WHAT YOU WILL DO
Could you give again exactly, and only, the lines from the one holding "Task: Select the Glue tool in project toolbar" through the end of the data, both ends included, with pictures left out?

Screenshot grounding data
##########
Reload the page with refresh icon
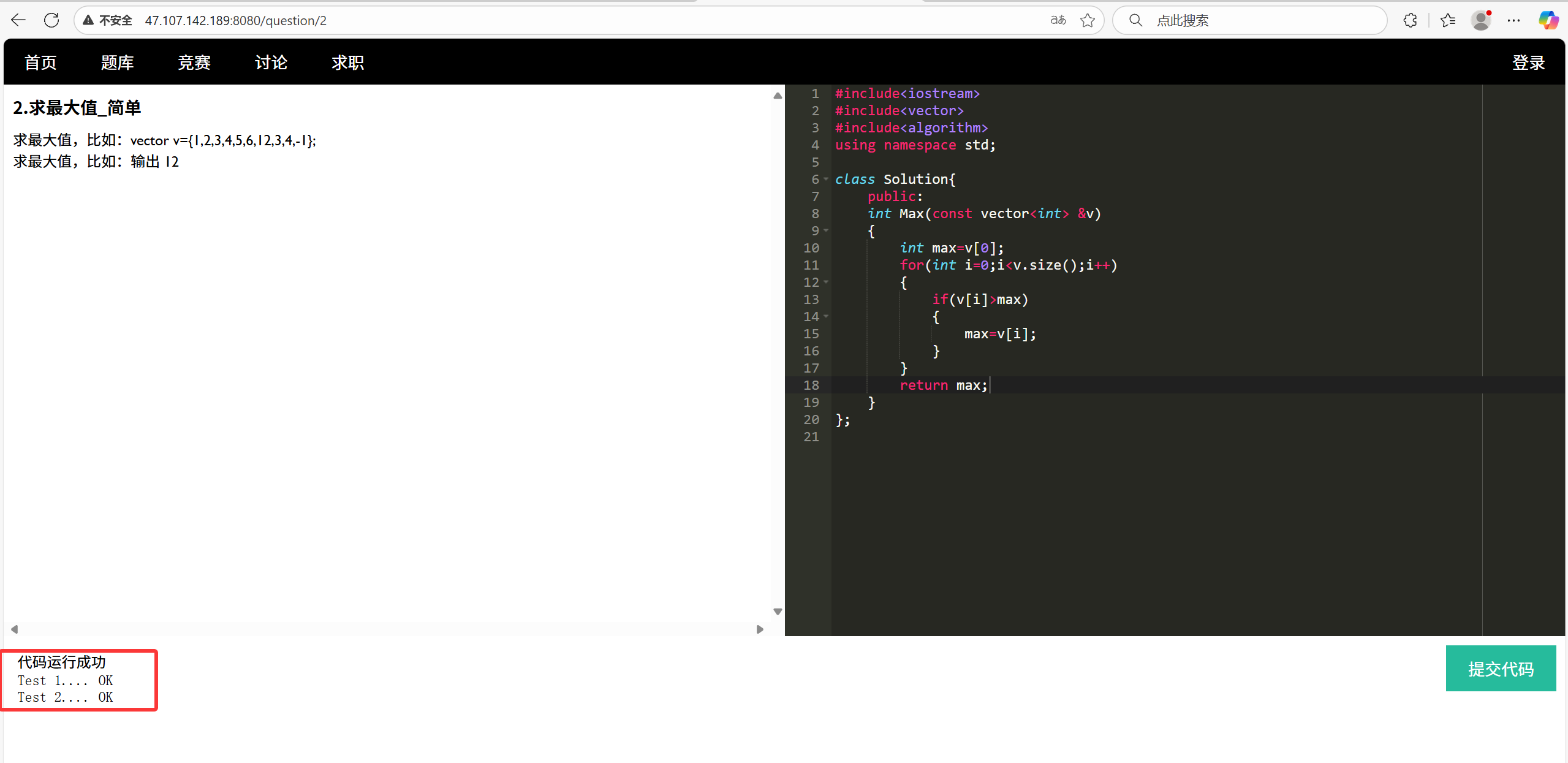This screenshot has height=763, width=1568. pyautogui.click(x=52, y=20)
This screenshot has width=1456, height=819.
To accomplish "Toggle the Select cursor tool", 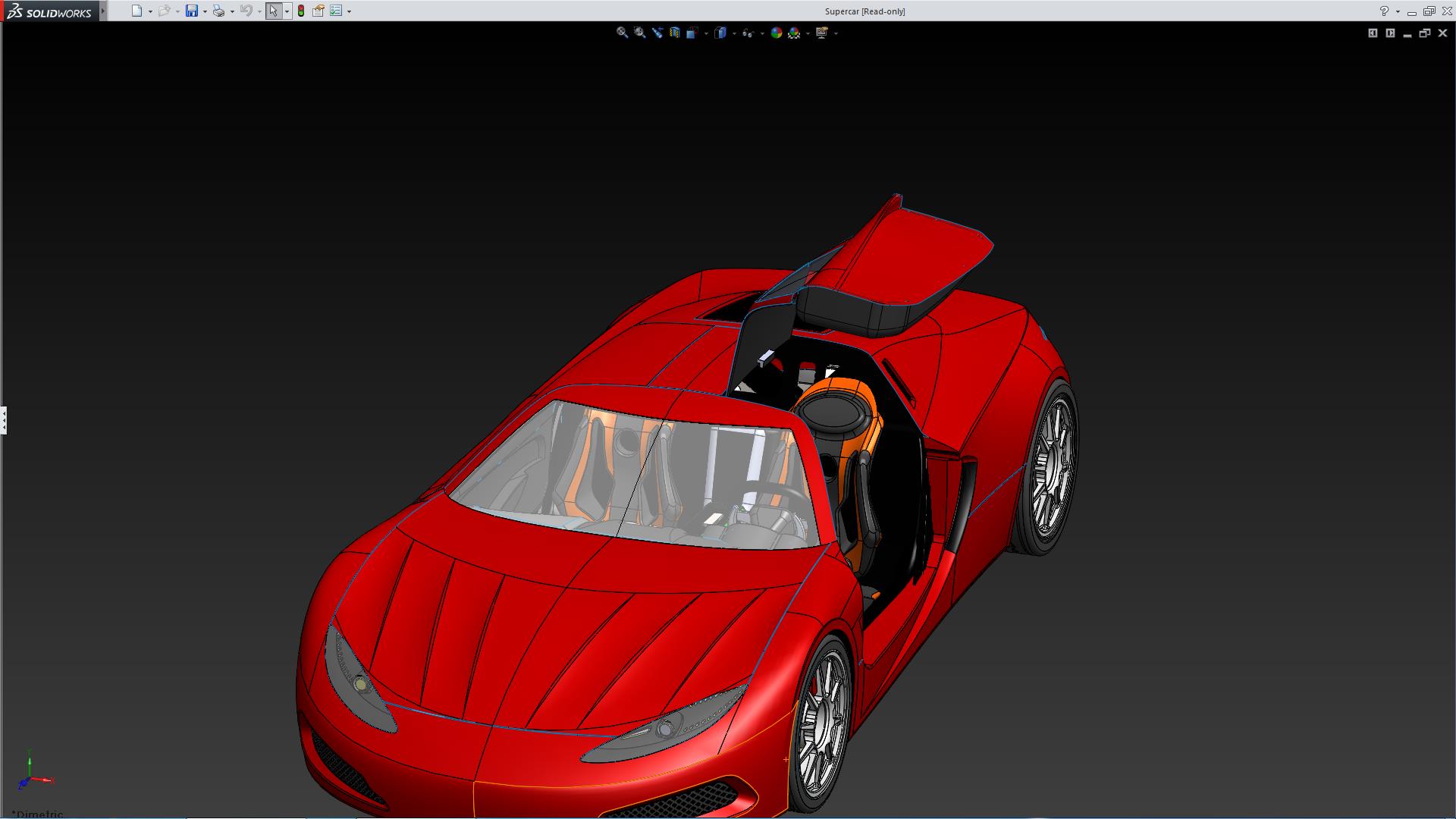I will 273,11.
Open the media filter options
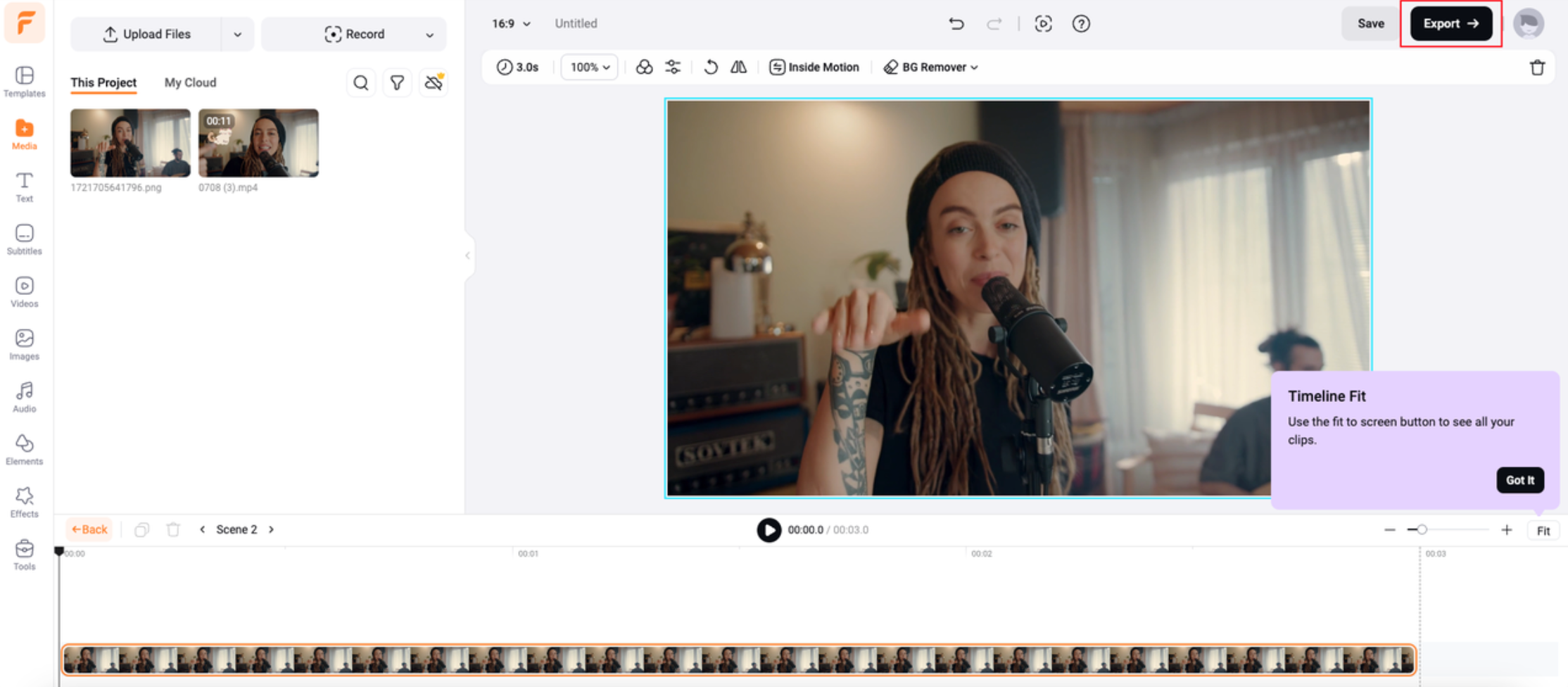Screen dimensions: 1568x687 click(397, 82)
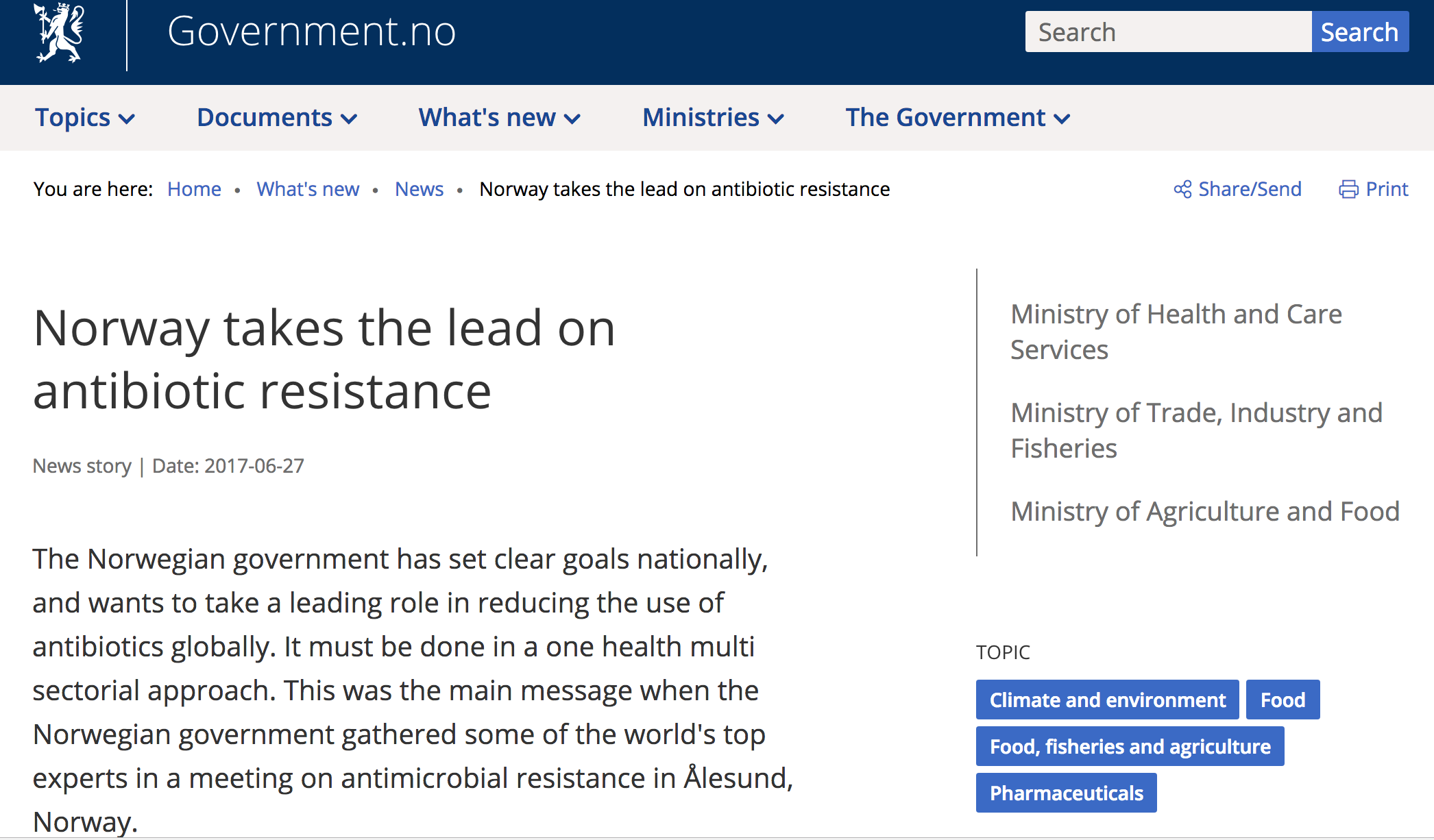Click the Share/Send icon
The height and width of the screenshot is (840, 1434).
pos(1182,189)
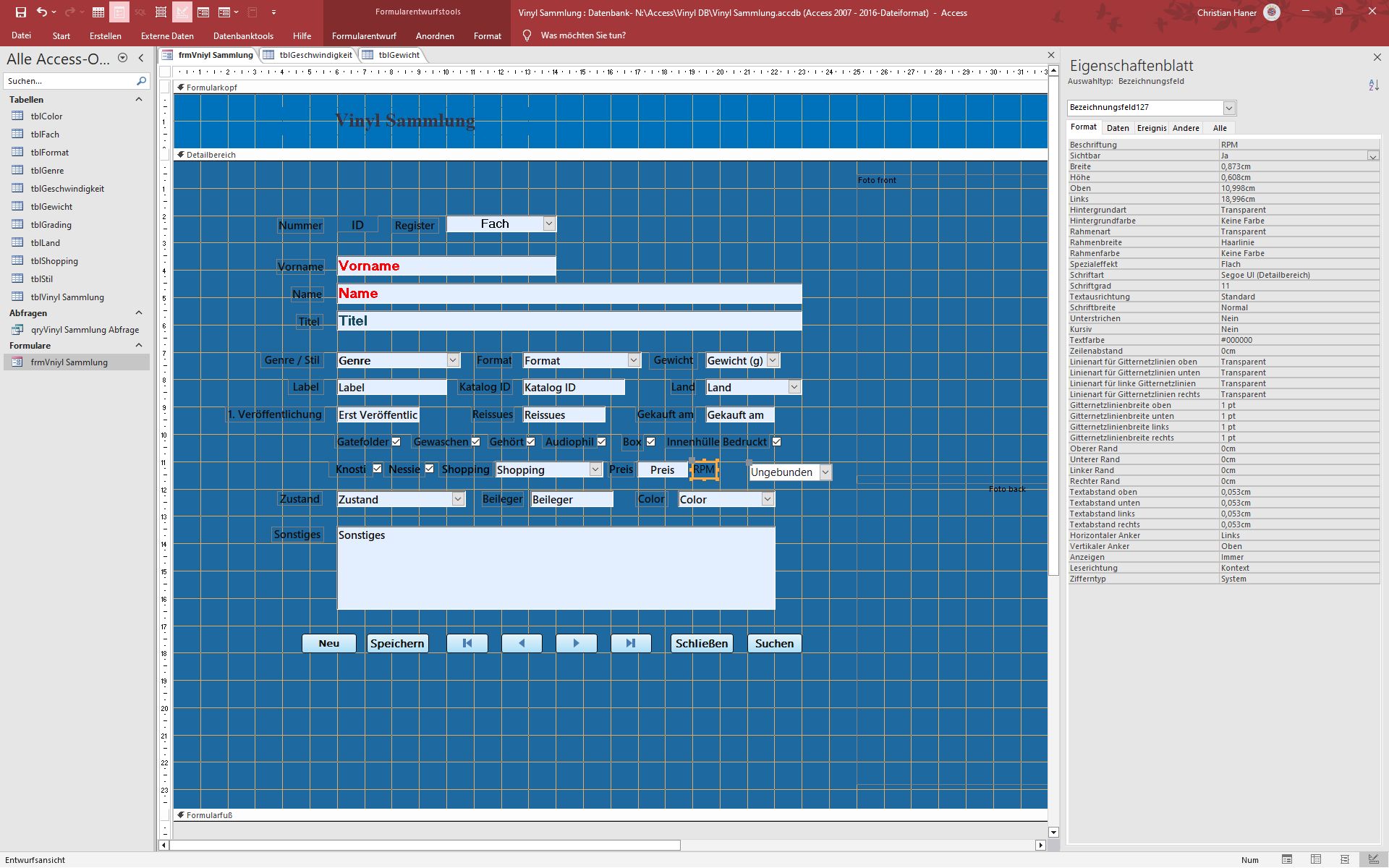Collapse the Tabellen group
This screenshot has height=868, width=1389.
coord(139,99)
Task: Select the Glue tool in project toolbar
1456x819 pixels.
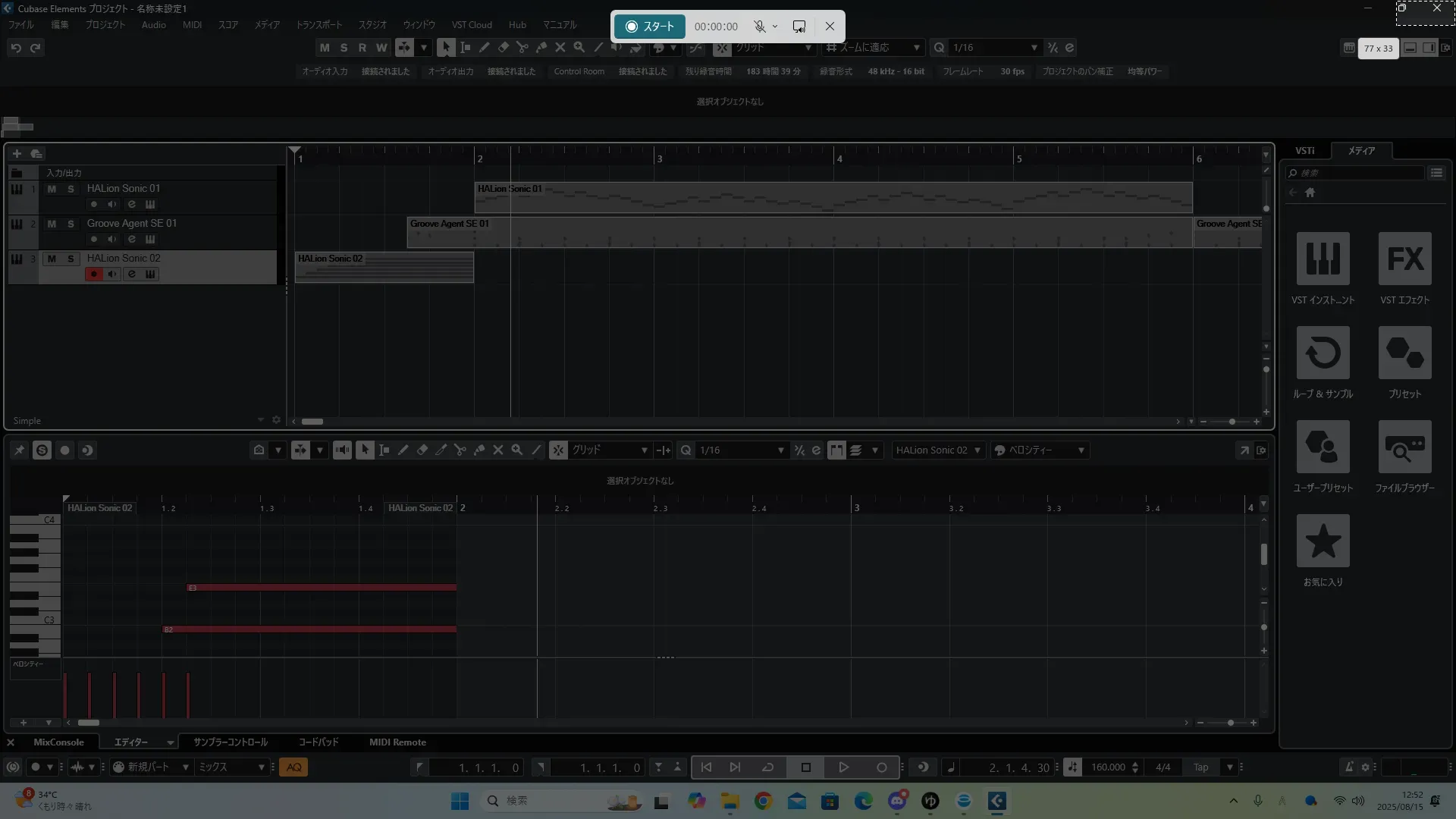Action: tap(541, 48)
##########
EXERCISE SOLUTION
Task: Select the Glue tool in project toolbar
1456x819 pixels.
Action: tap(541, 48)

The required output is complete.